Mas, criaturas de hábito que somos, a gente quase não fala sobre isso. Usa esse mapa e pronto. A gente naturalizou que o mundo é assim.
E é isso – mais do que qualquer outra coisa – que me encanta na proposta da Projeção de Gall-Peters. Arno Peters, o cara que desenvolveu esse outro modelo de mapa, também não fez um mapa 100% correto. Mas ele relativizou coisas que, pra nós, são naturais.
Como o tamanho da Groelândia. Como as noções de em cima e embaixo. Como a própria noção de centro do mundo. Os mapas não possuem apenas uso prático, também são instrumentos ideológicos. A Europa no meio superior de todo mapa, um pouco mais inchada em tamanho do que deveria ser, reflete um pensamento construído ao longo de séculos de dominação cultural e ideológica de lá pra cá.
Oras. Se somos mesmo um planeta redondo que gira a esmo no universo, não existe em cima e embaixo, não existe centro do mundo. Não existe um marco zero. O meridiano de Greenwich só divide o mundo entre ocidente e oriente e nos diz o fuso horário de acordo com a sua hora porque alguém concordou com isso.

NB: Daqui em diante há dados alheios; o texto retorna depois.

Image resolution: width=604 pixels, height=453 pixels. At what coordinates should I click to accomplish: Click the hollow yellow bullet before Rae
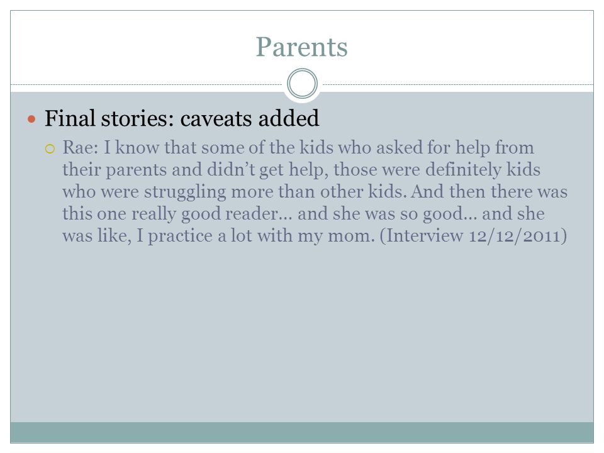(x=50, y=148)
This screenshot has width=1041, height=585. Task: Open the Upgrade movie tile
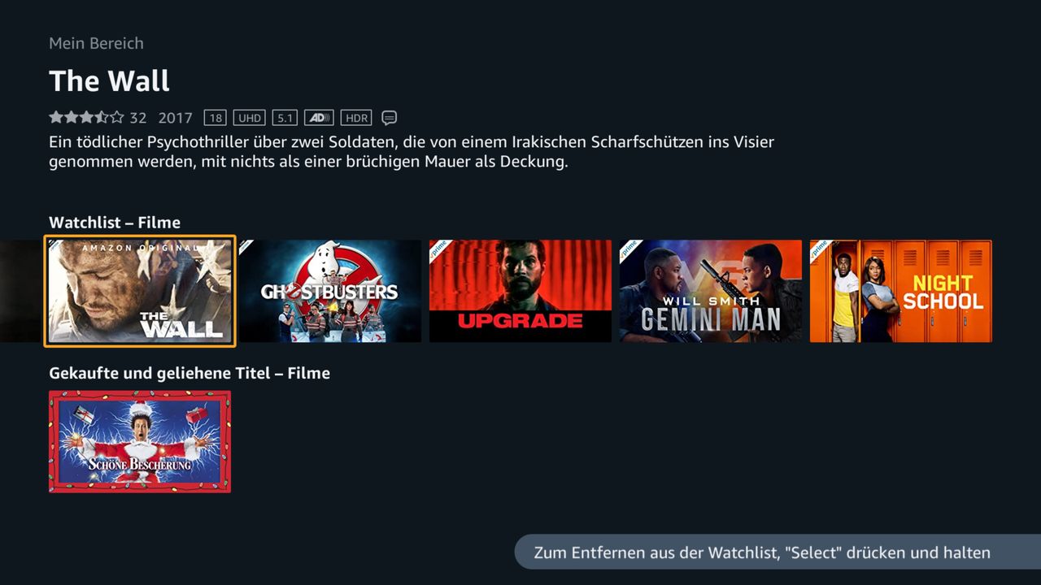click(x=521, y=291)
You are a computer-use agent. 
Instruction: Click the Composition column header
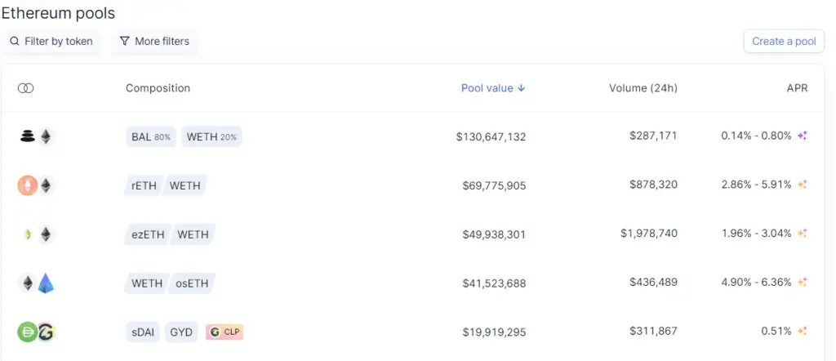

O manifesto que vem junto com o mapa de Peters é incrível. Diz:
“A terra é redonda. O desafio de qualquer mapa-múndi é representar uma terra redonda numa superfície plana. Existem, literalmente, milhares de projeções. Cada uma delas tem certas forças e fraquezas correspondentes. Escolher entre elas é um exercício de esclarecimento de valores: você precisa decidir o que é importante para você.”
Eu e Guid, completamente desvirtuadas de toda a pauta que tínhamos pra tratar naquele café da manhã, ficamos horas falando sobre isso.
E, no fim das contas, o objetivo de toda essa conversa é só um. Fazer com que a gente pense um pouco sobre como naturalizamos as coisas só porque estão postas antes de chegarmos aqui.
Fazer com que a gente pense antes.
Antes de falar que as coisas são assim mesmo, escritas na pedra. Antes de escolher qual mapa que nos traduz o mundo. Antes de concordar com as coisas naturais. Tudo pode ser desnaturalizado.
Mapas. Tipos de corpo. Estilos. Roupas. Sapatos. Cortes de cabelo.